Contexte de l'affaire
Une salariée, directrice des ressources humaines et membre du comité de direction, est licenciée pour faute grave après avoir dénoncé auprès du président-directeur général les méthodes de management du directeur général.
Elle invoque notamment des faits de harcèlement moral et conteste son licenciement.
La cour d’appel écarte l’existence d’un harcèlement moral bien qu’elle ait relevé l’existence d’un « management déviant » à l’égard de certains salariés, notamment au sein du service des ressources humaines.

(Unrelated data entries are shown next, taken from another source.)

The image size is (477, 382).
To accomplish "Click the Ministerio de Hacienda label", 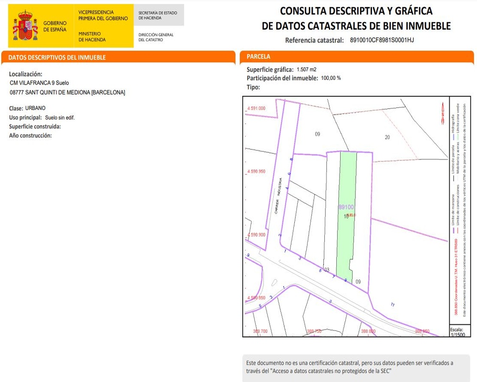I will click(x=92, y=37).
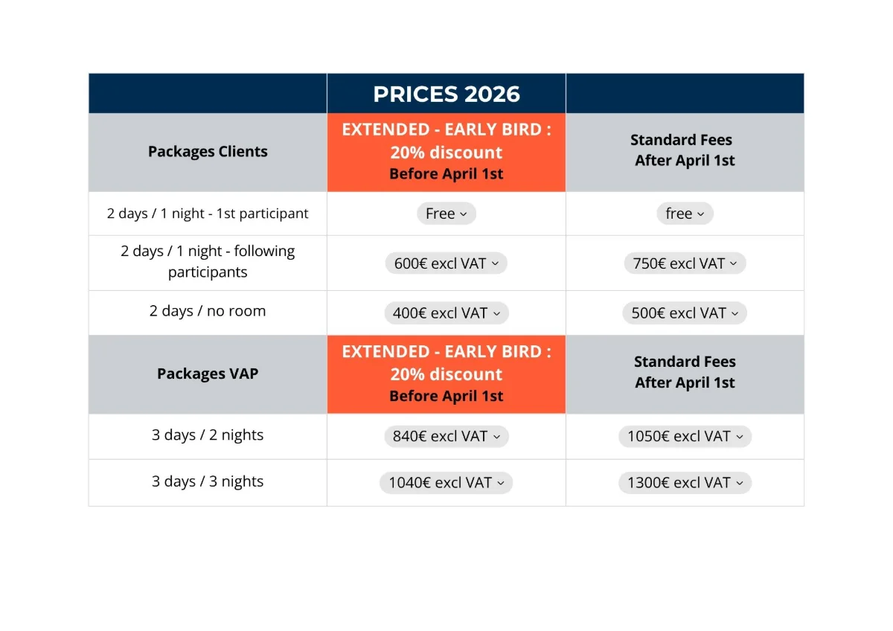Click the Packages VAP header cell
Viewport: 893px width, 631px height.
pos(208,374)
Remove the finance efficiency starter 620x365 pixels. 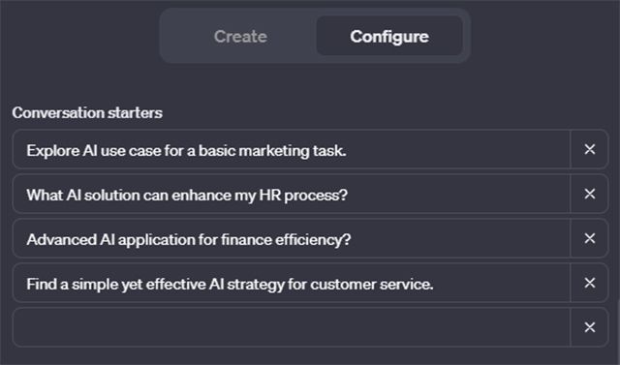590,238
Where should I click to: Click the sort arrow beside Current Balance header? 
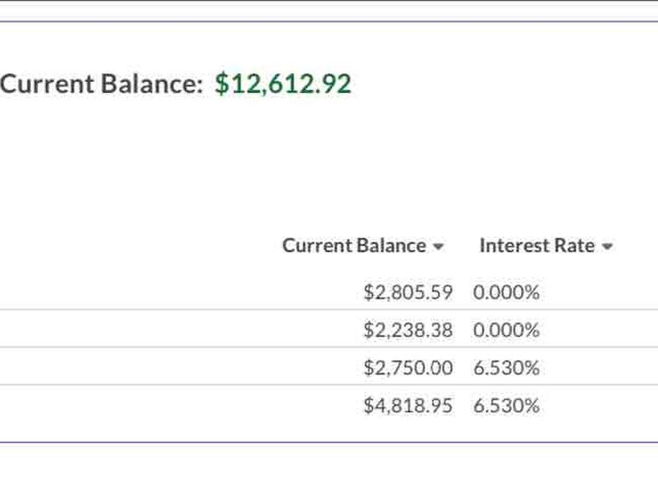438,247
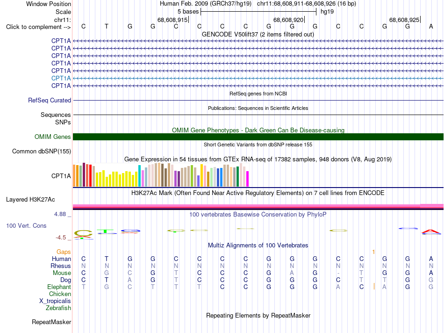
Task: Click the orange gap marker in Elephant row
Action: pyautogui.click(x=374, y=287)
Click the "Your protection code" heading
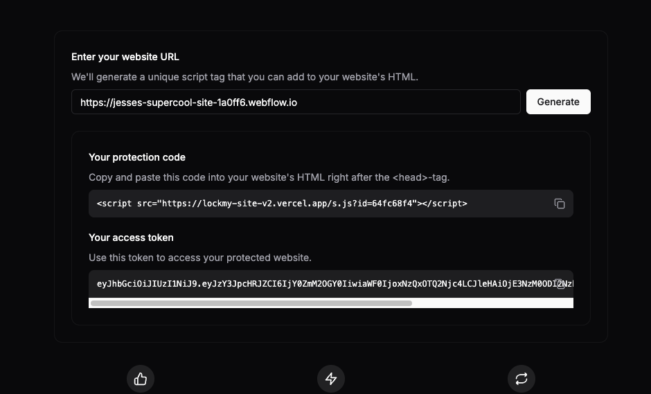 [137, 157]
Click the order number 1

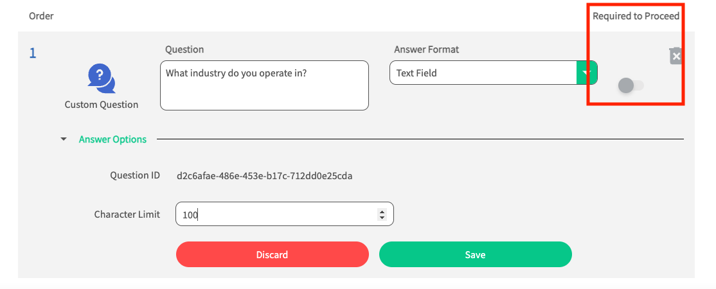(33, 53)
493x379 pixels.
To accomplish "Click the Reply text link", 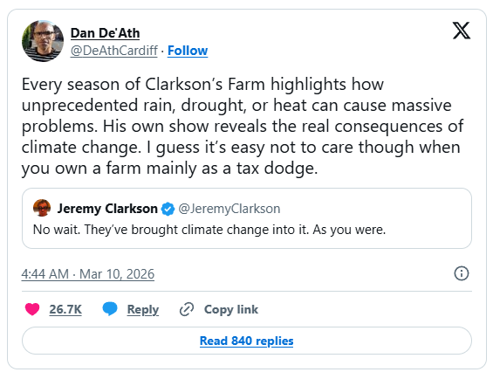I will (x=143, y=310).
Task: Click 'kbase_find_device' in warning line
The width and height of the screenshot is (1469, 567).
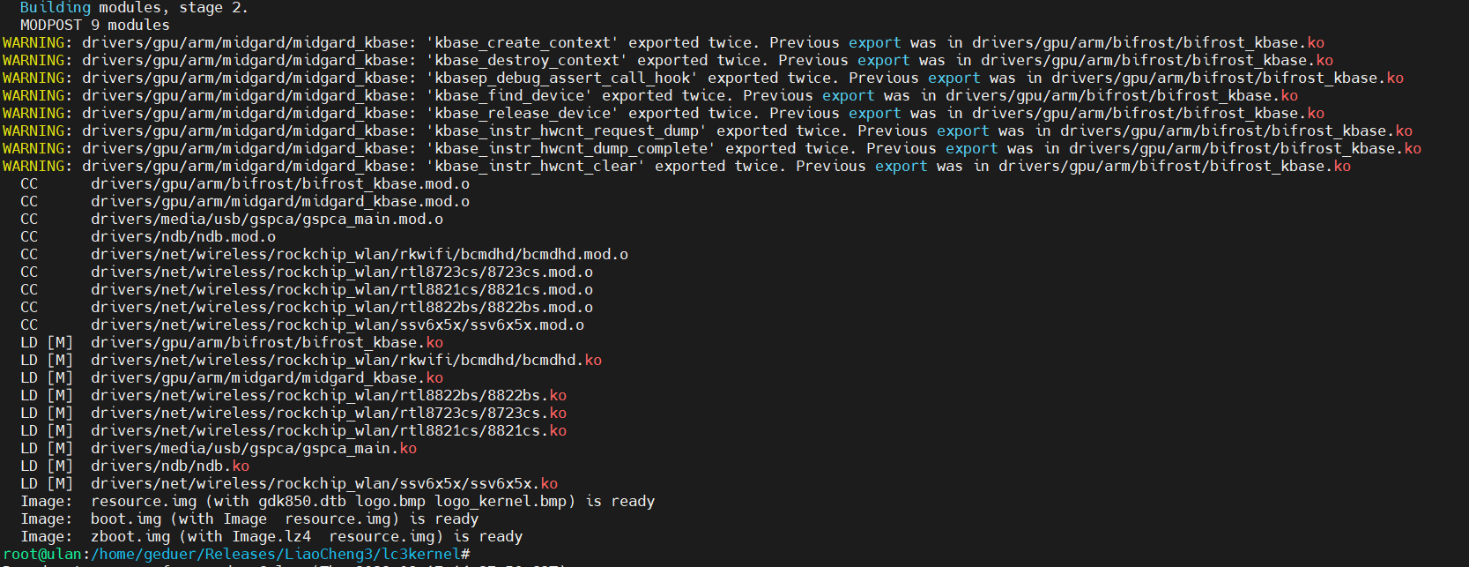Action: coord(509,95)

Cependant, elle considère que ces éléments ne permettent pas, selon elle, de caractériser un harcèlement moral dirigé personnellement contre la salariée.
La Cour de cassation casse l’arrêt d’appel.
Sur le fondement de l’article L. 1152-1 du Code du travail, elle affirme que « les méthodes de gestion au sein de l’entreprise qui ont pour effet de dégrader les conditions de travail d’un salarié et sont susceptibles d’altérer sa santé physique ou mentale, caractérisent un harcèlement moral sans qu’il soit nécessaire pour celui-ci de démontrer qu’il a été personnellement visé par les agissements en cause ».
Question posée par l’arrêt
Un salarié peut-il être victime de harcèlement moral alors que les méthodes managériales dénoncées ne sont pas directement dirigées contre lui ?
Eléments clé apportés par la Cour de cassation
La Cour de cassation reconnaît depuis 2009, selon une jurisprudence constante, que des méthodes de gestion déviantes peuvent caractériser un harcèlement moral.
Mais est ce que ce harcèlement moral managérial doit viser personnellement le salarié qui les dénonce ?
La Cour de cassation a répondu positivement à cette question dans l’arrêt n°24-22.754 du 28 mai 2026 relatif à un harcèlement sexuel, dans lequel elle consacre la notion de harcèlement sexuel d’ambiance et affirme qu’un salarié n’a pas besoin d’être directement visé pour en être victime.
Dans notre arrêt du 8 juillet 2026, la Cour de cassation répond également affirmativement à cette question. Elle adopte une approche particulièrement étendue du harcèlement moral, cette fois, dans le cadre du harcèlement managérial : il n'est plus nécessaire d'établir que les agissements visaient personnellement et individuellement le salarié demandeur. Le fait que les comportements soient principalement dirigés contre d’autres salariés n’exclut pas que le salarié qui y est exposé puisse lui-même être victime de harcèlement moral. Il suffit que les méthodes de gestion visent l'équipe ou le service auquel il appartient, mais créent, pour lui, un environnement de travail dégradé susceptible d'altérer sa santé.
Dans cet arrêt, la Cour de cassation franchit une étape supplémentaire en consacrant :
- l’abandon du ciblage personnel : le salarié n’a pas nécessairement à être la cible individuelle du harcèlement managérial.
- et l’exigence d’une appréciation globale de l'environnement de travail du salarié : les juges doivent prendre en compte l’ensemble des éléments présentés par le salarié.
Les impacts pour l’employeur
La portée pratique de l’arrêt est importante.
Le fait que l’environnement de travail collectif dans lequel évolue le salarié peut, à lui seul, constituer un élément déterminant de la qualification, même lorsque les comportements dénoncés concernent d’autres salariés, accroit la responsabilité de l’employeur et fait peser sur lui une obligation de vigilance renforcée.
En outre, la redéfinition du risque de harcèlement moral élargit le périmètre du risque contentieux et peut ouvrir la voie à la multiplication d’actions en justice simultanées ou successives.
Une adaptation et une mise à jour des outils de prévention ainsi qu’une vigilance accrue sur la formation de managers s’imposent pour éviter les situations de management toxique.